First constitution draft unveiled

First constitution draft unveiled

Meechai Ruchupan, chairman of the Constitution Drafting Committee, displays the first draft of the charter at Parliament on Friday. (Photo by Seksan Rojjanametakun)
Meechai Ruchupan, chairman of the Constitution Drafting Committee, displays the first draft of the charter at Parliament on Friday. (Photo by Seksan Rojjanametakun)

Writers unveiled the first draft of the constitution on Friday afternoon, with 270 sections in total.

Meechai Ruchupan, chairman of the Constitution Drafting Committee (CDC), said the 15-chapter draft took 77 working days to write and would be an "anti-corruption charter" that won't whitewash wrongdoers.

"We're open to suggestions to pave the way for the full draft," he said at the launch at Parliament.

The 15 chapters cover general provisions; the monarchy; rights and liberties; duties of the people; duties of the state; state policies; parliament; cabinet; conflicts of interests; courts; constitutional court; constitutional organs or independent organisations; public prosecutor organisation, local government; and amendments and provisional clauses.

"Given the limited time, we have drafted the best constitution within the 2014 interim charter's framework. We want it to be the charter that can efficiently suppress corruption and does not whitewash wrongdoers," said Mr Meechai.

Asked how he would describe the charter, Mr Meechai said he would call it the "reform constitution".

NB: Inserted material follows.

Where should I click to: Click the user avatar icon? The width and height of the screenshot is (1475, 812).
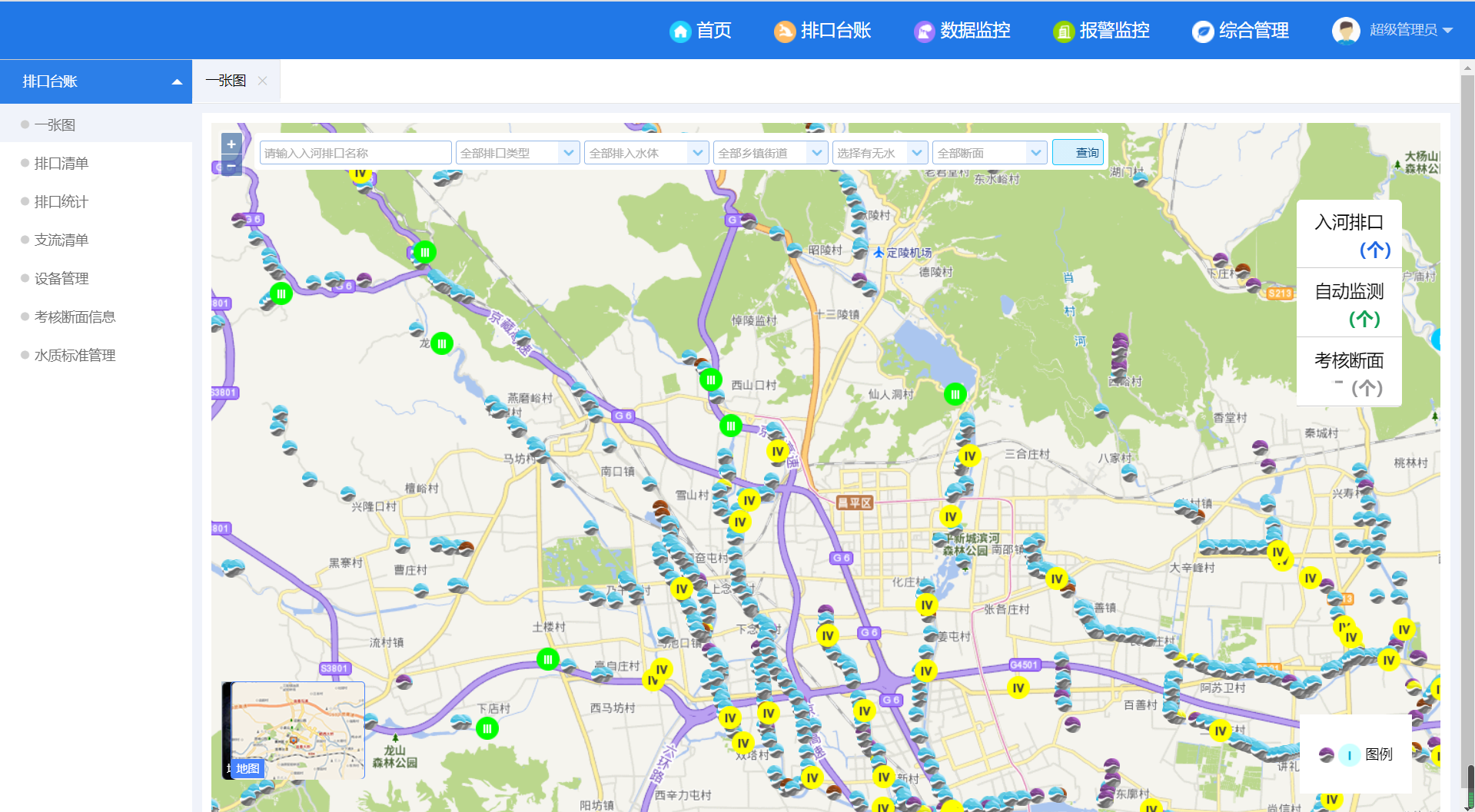[1345, 31]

The first draft, which is available for download at Parliament's website, comes in a 94-page pdf file in the Thai language only.

Some of the most contentious points in the draft lie in its provisional clauses, which govern how power will change hands.

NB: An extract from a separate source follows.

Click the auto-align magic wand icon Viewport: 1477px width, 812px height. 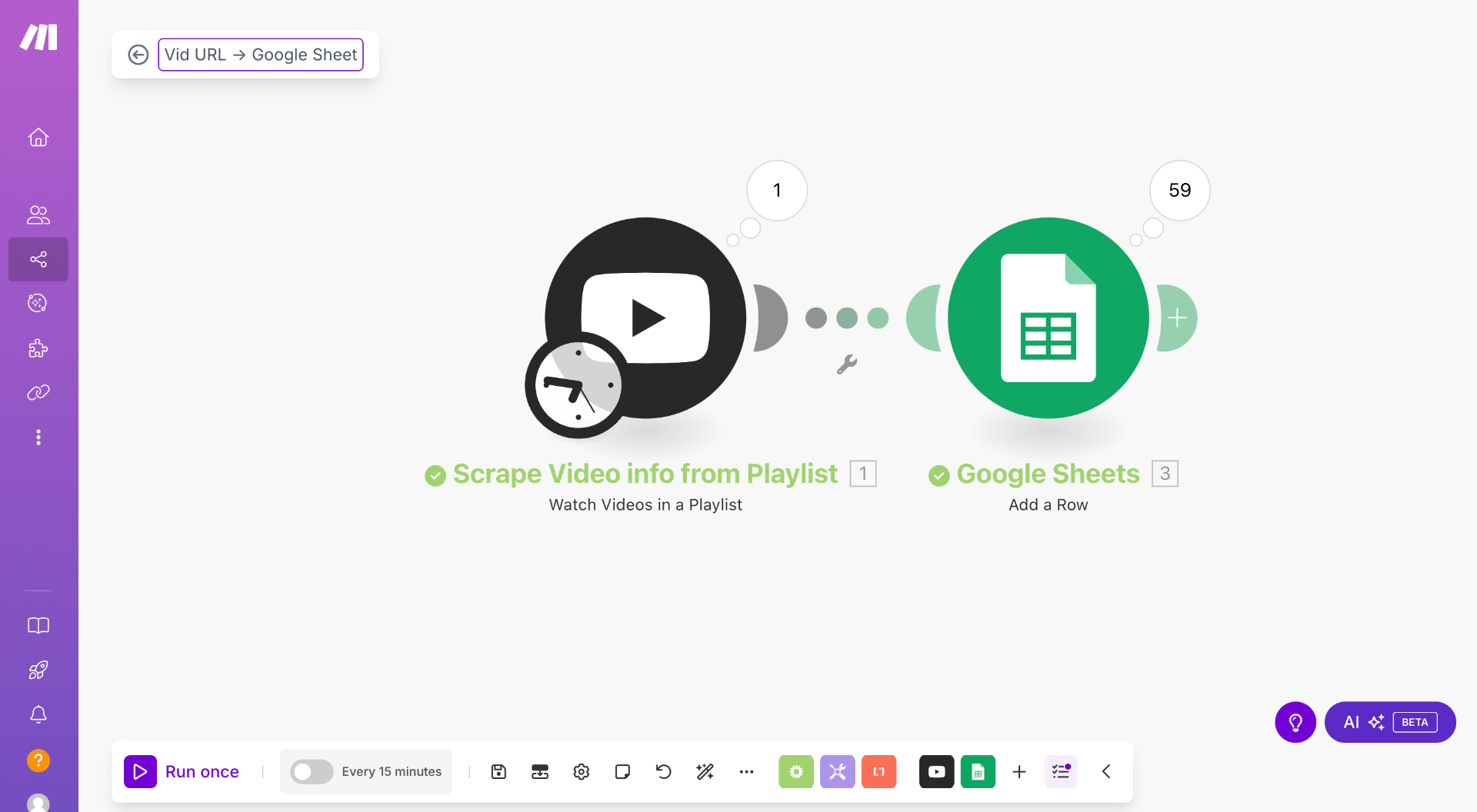coord(705,771)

First, the draft effectively lengthens the roadmap to a general election to 23 months from 20 months outlined by Prime Minister Prayut Chan-o-ocha earlier.

The roadmap was changed from 6-4-6-4 months to 6-4-8-5 months — six months for drafting the charter (almost complete), four for preparing for a referendum, eight for drafting 10 organic laws and five to prepare the election (Section 259).

The change came a few days after Gen Prayut announced he would make sure the election was held in July 2017 regardless of whether the draft was endorsed in the referendum.

One of the constitution writers said the CDC had its own version of the roadmap while the National Council for Peace and Order (NCPO) had another.

Critics said the change was unreasonable since no constitution writers in the past ever took more than six months to complete organic laws and some completed them in three months.

Almost equally contentious is the provisional clause (Section 257) that would give the NCPO the same powers as it has today during the run-up to the election even though the new charter would already have been promulgated. This means Section 44 of the 2014 interim charter, which gives Gen Prayut sweeping powers, can still be used.

"It’s true that the NCPO chief can use Section 44 until the new government is sworn in but he can only do so under the new constitution. That means he can’t use it to scrap the new charter," explained Mr Meechai, who is also an NCPO member.

"So long as the NCPO exists, we have to give it the powers it currently has or it can't do its job.”

The third issue involves the provisional clauses (Sections 255-258) that allow the existing members of the “four rivers” to run in senator or MP elections if they resign from their existing positions 90 days after the charter is promulgated. The four rivers are the NCPO, the National Legislative Assembly, the cabinet and the National Reform Steering Assembly.

The only exception is the CDC members who cannot run for elections for two years (Section 259).

Mr Meechai said these people should not be banned for long because they did not write the charter. "They just proposed ideas to us. It’s not fair to ban them for that,” he said.